Work request ▸ Find the line in the entries below that contains "Click the Zoom record icon". Repeat it exactly, and every line after it through the line that contains "Task: Click the last bar for SUP Cúrcuma".

The data ▸
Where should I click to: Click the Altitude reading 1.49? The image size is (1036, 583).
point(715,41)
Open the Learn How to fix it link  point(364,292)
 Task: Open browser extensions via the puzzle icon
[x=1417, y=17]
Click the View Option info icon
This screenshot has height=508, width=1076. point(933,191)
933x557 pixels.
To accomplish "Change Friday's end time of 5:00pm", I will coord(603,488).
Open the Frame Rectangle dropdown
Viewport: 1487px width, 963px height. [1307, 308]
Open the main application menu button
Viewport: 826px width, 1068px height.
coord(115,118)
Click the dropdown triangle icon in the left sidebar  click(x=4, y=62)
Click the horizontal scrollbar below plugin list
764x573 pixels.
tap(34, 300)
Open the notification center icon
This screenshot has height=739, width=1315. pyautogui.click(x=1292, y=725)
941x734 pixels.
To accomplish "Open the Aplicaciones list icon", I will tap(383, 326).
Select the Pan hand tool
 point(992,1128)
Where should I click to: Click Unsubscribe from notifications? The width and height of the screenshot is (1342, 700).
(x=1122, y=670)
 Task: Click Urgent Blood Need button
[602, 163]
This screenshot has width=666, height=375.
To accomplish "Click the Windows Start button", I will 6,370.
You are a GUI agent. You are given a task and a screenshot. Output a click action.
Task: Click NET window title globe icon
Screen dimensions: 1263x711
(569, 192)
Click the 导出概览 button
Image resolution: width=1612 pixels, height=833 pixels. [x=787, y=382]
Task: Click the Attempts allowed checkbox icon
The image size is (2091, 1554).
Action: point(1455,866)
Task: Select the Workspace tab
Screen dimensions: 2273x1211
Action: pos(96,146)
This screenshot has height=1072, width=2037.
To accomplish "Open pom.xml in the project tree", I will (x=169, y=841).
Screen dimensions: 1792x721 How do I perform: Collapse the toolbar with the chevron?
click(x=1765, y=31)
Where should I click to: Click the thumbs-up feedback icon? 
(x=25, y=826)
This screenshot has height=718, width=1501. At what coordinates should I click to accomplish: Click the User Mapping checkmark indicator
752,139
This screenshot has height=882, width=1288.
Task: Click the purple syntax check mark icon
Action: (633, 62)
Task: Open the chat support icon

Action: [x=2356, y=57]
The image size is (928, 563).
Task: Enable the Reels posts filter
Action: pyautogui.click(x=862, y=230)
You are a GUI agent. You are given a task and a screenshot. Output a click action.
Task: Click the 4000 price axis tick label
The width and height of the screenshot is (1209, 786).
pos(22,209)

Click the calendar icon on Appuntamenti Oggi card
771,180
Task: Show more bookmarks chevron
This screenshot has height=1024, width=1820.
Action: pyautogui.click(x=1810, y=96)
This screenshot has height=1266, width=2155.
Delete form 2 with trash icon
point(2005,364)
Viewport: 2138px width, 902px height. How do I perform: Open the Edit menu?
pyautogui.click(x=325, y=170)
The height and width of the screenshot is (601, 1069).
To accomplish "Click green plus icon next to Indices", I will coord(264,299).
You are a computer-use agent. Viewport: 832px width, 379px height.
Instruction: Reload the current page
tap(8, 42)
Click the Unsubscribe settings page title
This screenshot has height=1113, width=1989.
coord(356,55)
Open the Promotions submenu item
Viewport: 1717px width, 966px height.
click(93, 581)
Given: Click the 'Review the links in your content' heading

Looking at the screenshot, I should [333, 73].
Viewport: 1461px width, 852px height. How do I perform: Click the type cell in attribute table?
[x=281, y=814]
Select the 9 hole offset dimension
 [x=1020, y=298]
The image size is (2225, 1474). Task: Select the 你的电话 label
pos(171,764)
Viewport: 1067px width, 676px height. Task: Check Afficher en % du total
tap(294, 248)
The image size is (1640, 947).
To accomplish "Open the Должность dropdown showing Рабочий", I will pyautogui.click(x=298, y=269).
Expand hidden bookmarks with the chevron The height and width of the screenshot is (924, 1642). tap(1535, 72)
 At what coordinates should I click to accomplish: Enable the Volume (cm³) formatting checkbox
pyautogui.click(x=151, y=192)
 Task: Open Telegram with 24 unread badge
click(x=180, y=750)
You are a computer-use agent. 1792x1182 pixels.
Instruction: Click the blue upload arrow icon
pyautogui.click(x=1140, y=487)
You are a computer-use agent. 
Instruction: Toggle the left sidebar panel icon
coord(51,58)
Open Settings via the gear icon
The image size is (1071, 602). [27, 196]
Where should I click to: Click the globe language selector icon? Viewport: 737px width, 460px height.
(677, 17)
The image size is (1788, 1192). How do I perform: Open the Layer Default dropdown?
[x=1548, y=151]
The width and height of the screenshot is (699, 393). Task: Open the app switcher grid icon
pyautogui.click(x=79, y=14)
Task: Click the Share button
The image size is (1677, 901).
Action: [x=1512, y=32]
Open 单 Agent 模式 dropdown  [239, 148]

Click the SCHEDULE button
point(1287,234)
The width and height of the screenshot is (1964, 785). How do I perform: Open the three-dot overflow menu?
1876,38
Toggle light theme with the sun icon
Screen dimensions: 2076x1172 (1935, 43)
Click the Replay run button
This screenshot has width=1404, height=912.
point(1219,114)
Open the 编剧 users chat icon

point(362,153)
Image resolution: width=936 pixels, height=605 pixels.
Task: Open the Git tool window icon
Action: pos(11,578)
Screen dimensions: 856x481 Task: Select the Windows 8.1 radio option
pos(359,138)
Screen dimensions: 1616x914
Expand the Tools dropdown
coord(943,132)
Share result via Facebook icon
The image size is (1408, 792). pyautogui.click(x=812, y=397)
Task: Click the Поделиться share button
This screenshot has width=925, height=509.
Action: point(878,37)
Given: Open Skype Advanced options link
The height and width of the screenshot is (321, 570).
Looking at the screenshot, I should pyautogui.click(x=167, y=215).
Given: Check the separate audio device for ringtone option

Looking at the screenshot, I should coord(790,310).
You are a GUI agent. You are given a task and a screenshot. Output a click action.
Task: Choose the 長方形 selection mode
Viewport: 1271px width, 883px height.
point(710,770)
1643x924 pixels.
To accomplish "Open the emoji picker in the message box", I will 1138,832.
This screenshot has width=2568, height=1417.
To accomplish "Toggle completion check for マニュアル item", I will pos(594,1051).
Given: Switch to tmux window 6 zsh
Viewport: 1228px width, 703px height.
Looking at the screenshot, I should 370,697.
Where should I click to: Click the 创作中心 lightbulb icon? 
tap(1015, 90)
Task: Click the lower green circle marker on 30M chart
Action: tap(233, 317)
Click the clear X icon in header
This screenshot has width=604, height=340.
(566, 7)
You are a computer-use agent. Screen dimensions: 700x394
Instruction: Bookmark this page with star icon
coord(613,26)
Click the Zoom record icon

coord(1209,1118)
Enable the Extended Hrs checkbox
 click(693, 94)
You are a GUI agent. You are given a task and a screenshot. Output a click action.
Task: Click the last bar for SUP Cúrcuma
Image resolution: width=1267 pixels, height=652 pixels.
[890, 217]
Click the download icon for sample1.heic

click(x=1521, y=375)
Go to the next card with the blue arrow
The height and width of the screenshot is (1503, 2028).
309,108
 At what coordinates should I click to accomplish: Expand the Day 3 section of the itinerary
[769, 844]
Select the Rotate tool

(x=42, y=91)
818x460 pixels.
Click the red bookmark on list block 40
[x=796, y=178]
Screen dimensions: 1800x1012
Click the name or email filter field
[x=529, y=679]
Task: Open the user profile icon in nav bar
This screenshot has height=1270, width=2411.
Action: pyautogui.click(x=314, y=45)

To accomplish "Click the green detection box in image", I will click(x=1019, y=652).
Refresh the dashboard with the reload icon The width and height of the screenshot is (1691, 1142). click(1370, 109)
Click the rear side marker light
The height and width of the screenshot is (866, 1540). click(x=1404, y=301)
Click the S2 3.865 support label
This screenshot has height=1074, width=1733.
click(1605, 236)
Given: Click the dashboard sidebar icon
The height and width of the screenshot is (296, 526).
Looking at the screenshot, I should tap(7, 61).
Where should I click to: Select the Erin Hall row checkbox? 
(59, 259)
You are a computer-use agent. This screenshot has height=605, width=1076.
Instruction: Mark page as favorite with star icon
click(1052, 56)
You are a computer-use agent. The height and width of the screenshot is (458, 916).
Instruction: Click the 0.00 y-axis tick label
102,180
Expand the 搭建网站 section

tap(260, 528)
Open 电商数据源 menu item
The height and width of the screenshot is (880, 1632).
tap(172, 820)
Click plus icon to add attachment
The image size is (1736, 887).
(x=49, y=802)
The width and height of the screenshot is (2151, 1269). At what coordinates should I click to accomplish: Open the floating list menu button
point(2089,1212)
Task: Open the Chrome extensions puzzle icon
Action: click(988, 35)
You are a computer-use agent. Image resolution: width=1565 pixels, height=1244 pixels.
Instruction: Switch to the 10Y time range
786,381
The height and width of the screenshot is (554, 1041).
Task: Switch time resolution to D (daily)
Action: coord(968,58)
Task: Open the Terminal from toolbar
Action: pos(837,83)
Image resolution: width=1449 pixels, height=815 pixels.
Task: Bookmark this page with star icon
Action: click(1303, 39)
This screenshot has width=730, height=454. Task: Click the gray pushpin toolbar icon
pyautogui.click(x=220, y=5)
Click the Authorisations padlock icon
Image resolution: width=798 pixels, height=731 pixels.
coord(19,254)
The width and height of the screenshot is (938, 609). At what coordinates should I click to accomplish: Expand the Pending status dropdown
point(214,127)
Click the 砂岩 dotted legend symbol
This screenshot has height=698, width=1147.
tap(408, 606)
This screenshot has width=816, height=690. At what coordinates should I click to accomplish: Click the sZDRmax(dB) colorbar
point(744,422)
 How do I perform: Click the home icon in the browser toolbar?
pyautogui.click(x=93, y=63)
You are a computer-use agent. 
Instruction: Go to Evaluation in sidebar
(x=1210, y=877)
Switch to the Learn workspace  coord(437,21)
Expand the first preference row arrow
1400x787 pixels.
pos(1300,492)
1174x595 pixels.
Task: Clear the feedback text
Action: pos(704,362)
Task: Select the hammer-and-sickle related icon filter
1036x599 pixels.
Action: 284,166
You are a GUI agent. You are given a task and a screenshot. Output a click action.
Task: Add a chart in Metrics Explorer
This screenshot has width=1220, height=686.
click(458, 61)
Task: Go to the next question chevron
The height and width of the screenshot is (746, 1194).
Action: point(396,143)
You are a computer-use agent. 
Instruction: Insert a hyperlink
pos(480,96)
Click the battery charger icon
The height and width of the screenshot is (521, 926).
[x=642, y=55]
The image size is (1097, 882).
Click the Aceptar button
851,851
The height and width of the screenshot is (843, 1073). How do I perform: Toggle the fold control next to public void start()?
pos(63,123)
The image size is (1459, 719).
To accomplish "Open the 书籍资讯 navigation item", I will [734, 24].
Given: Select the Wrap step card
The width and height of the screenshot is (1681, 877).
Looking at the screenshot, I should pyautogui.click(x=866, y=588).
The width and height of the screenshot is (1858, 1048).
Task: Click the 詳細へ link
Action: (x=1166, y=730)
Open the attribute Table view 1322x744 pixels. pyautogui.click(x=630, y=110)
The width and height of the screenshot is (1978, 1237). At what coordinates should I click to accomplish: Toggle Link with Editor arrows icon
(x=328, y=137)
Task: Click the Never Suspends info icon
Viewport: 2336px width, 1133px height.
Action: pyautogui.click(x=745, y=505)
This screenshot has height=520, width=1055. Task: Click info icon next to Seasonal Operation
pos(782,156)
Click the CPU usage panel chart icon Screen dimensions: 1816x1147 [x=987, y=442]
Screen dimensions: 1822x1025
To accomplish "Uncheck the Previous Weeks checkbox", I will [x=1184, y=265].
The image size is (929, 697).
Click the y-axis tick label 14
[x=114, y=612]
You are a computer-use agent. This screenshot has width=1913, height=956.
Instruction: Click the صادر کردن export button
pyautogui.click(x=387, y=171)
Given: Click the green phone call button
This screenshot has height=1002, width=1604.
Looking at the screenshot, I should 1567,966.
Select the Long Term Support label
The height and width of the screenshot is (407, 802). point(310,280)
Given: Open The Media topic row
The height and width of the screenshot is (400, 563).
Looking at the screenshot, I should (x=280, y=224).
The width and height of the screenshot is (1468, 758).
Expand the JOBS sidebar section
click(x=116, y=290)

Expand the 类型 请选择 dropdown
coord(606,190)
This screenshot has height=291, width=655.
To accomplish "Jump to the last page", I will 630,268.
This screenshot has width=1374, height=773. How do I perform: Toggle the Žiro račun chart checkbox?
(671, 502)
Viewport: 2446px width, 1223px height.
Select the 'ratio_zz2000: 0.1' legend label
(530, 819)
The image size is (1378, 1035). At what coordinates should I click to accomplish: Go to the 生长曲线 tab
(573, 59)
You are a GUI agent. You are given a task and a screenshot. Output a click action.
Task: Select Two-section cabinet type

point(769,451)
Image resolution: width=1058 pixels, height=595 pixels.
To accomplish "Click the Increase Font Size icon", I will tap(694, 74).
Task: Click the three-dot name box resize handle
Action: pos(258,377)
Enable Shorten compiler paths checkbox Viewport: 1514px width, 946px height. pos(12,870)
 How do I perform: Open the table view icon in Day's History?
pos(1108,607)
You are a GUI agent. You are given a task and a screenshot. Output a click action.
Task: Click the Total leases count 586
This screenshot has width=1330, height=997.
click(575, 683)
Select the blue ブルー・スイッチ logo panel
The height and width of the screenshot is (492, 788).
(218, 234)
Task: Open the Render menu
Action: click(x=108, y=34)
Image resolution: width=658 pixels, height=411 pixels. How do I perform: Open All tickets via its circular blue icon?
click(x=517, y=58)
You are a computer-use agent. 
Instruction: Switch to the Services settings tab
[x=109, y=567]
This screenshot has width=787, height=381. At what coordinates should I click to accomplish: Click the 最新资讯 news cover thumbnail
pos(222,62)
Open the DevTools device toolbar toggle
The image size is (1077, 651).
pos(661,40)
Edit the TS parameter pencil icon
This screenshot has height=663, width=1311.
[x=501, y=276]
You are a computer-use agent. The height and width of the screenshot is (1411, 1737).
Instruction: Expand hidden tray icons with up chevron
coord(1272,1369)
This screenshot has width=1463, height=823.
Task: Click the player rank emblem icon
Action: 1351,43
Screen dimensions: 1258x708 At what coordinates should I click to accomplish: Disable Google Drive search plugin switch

Result of the exercise ▸
Click the Zoom record icon

coord(1209,1118)
Enable the Extended Hrs checkbox
 click(693, 94)
You are a GUI agent. You are given a task and a screenshot. Output a click action.
Task: Click the last bar for SUP Cúrcuma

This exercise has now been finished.